Memurlarımızın maaş artış oranını yüzde 30,5’a çıkarttık. Aile yardımları da çalışmayan eş için 521 lira, 6 yaşındaki küçük çocuklar 115 TL, 6 yaşından büyük çocuklar için 57 lira olarak güncellenmiştir. Bu sayılara memur maaşlarının minimum fiyat kadar ki kısmının gelir ve damga vergilerinden muaf tutulmuştur.
Artık geldik emeklilerimize. Emeklilerimizin maaşlarında ise genel olarak enflasyon oranı kadar artış esasen yapıyoruz. Buna ek olarak düşük maaş alan emekliliklerimizle ilgili yeni alt hudut belirledik. Hiçbir emeklimiz 2 bin 500 liranın altında maaş almayacak yeni düzenlemeye nazaran.
Böylelikle aylık geliri 1500 TL’den başlayan 1 milyon 266 bin emeklimizin maaşlarını 2 bin 500 liraya yükseltmiş oluyoruz. Temmuz ayında yüzde 7 toplu kontrat artışına ek olarak şayet gerekiyorsa enflasyon farkı da ek edilecek.
Yatırımı, istihdamı, üretimi, ihracat, cari istikrarıyla amaçlarına ulaşmış, dünyanın en büyük 10 iktisadından biri olmuş Türkiye’ye hiç olmadığı kadar yakınız.
Allah’ın yardımı, milletimizin dayanağı ile bu kere tarihi tekerrür ettirmeyecek, birebir hüzünlü tabloyla karşılaşmayacak, birebir bedelleri ödemeyeceğiz. Bu kez ibret alacağımız muazzam birikimlerle yolumuza devam ediyoruz. Son 20 yılda milletimizle birlikte pek çok sınamadan alnımızın akıyla geçtik. Vesayetin gücünü birlikte törpüledik, kalkınma altyapımızı bir arada güçlendirdik, demokrasimizin standardını birlikte yükselttik. Biz size aşığız. Sizin dertliniz olan bir iktidarız. Biz terör örgütlerine karşı olan gayretimizi bu can bu deride epeyce sonuna kadar vermekte kararlıyız. PKK’sından FETÖ’süne tüm terör örgütlerinin başını daima birlikte ezdik.
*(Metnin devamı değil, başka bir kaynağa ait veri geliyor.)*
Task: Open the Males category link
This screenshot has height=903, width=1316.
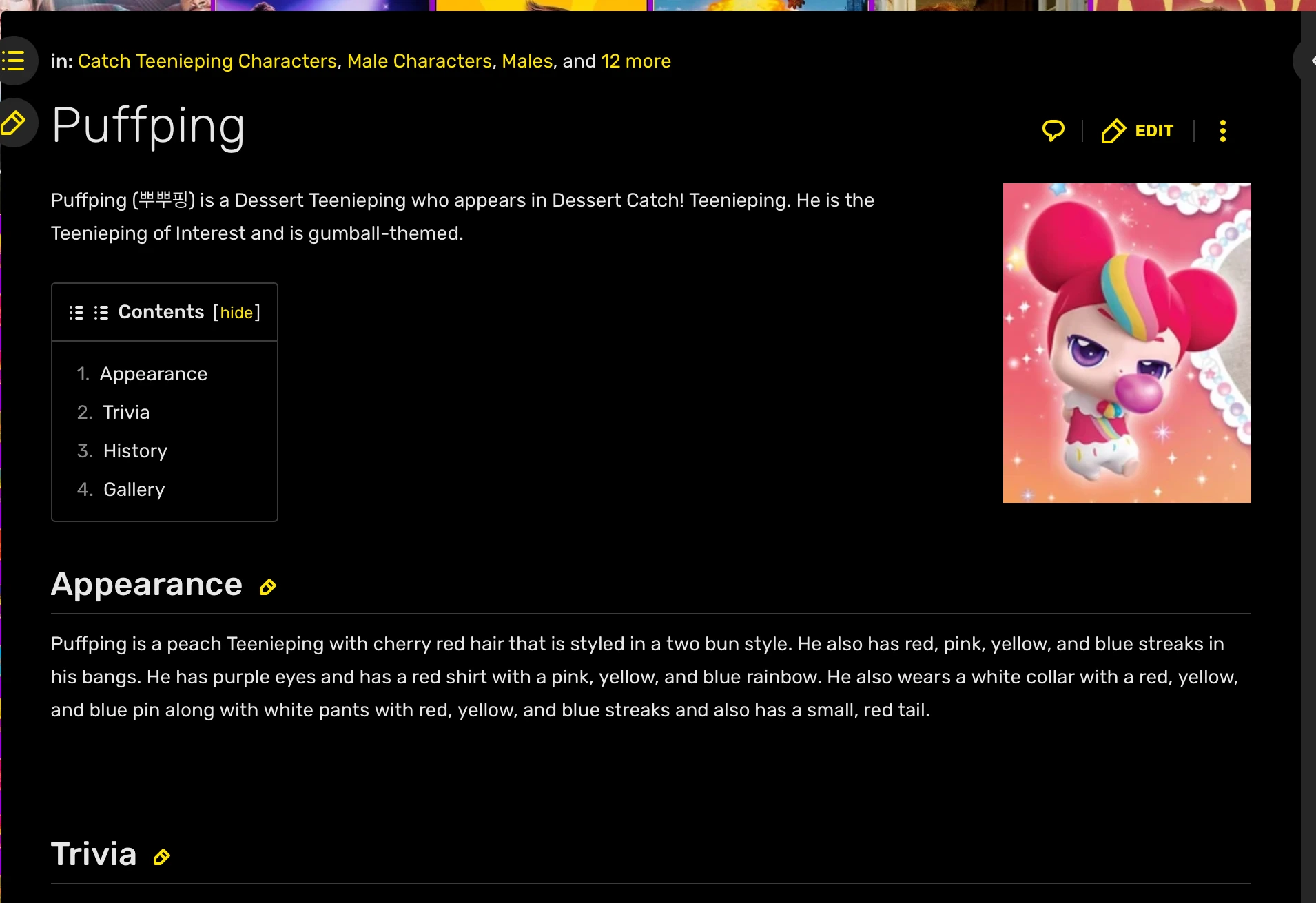Action: tap(527, 61)

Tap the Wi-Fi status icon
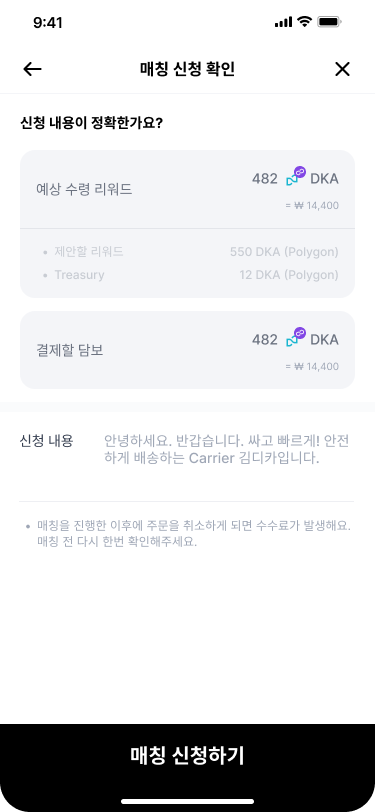coord(304,22)
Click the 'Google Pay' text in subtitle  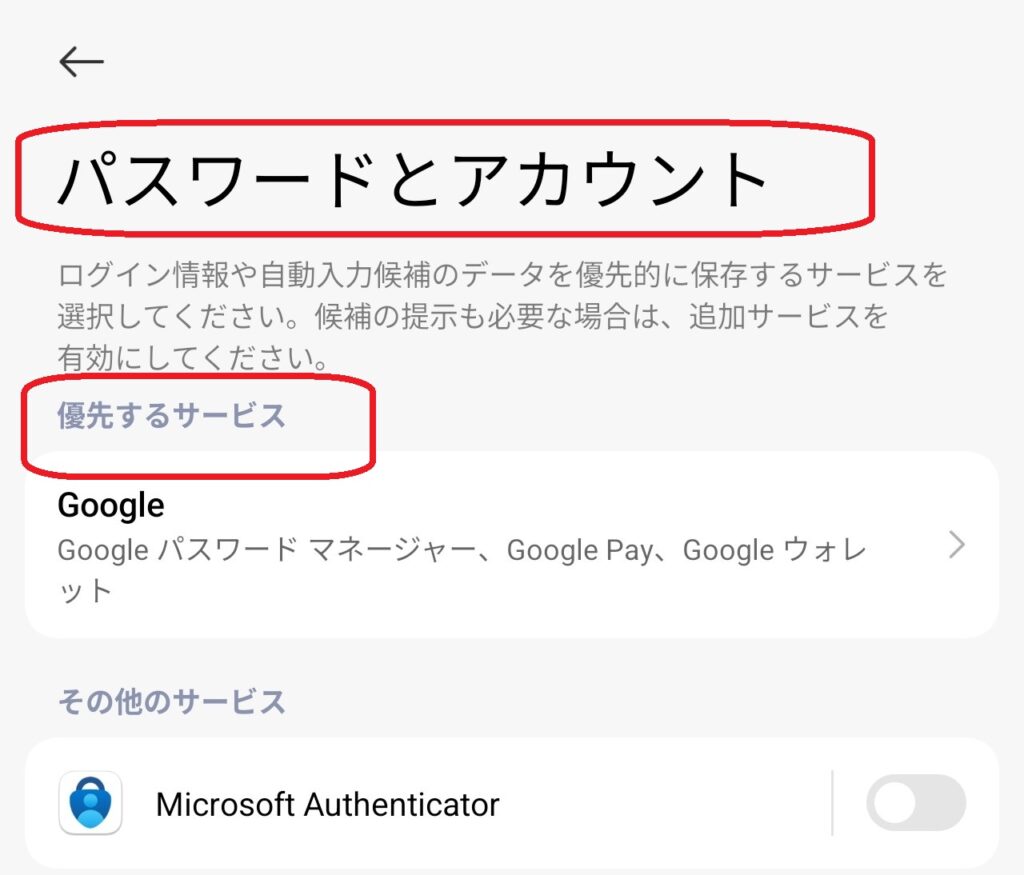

Hudutlarımıza dayanan emperyalist hevesleri bir arada kursaklarında bıraktık, sokakta birlikte direndik, artık de tıpkı başarıyı iktisattaki amaçlarımıza ulaşarak, inşallah beraberce göstereceğiz.
Yaptığımız hiçbir fedakarlığın, çektiğimiz hiçbir kasvetin, yüreğimizde büyüttüğümüz her umut katresinin boşa gitmediğini, gitmeyeceğini beraberce göreceğimiz bir periyoda giriyoruz. Kâfi ki 2023 amaçlarımıza, 2053 vizyonumuza sahip çıkalım. Palavraya, iftiraya, fitneye, fesada, hasede, kifayetsiz muhterislerin hezeyanlarına kapılarımızı kapatalım.
Çok değil 2 yıl, 5 yıl, 10 yıl sonrasının Türkiye’si bugünden çok daha ileri olacaktır. 84 milyon insanımızın her birine güveniyoruz. Sizlerin de bizlere güvenmesini diliyoruz. Koronavirüs salgını yeni varyantlarla insanlığı tehdit etmeye devam ediyor. Artık salgın omicron varyantı ile kapımıza d ayandı. Her ne kadar hastaneye yatış, vefat sayılarımızda tasa edici bir durum gözükmüyor. Yerli ve ulusal aşımız TURKOVAC’ı milletimizin hizmetine sunduğumuz devirde salgına karşı çok daha aktif ve süratli korunma araçlarına sahibiz. Paklık, maske, uzaklık üçlüsünden oluşan salgın önlemlerine riayet konusunda biraz daha sabır, biraz daha dikkat istiyorum.”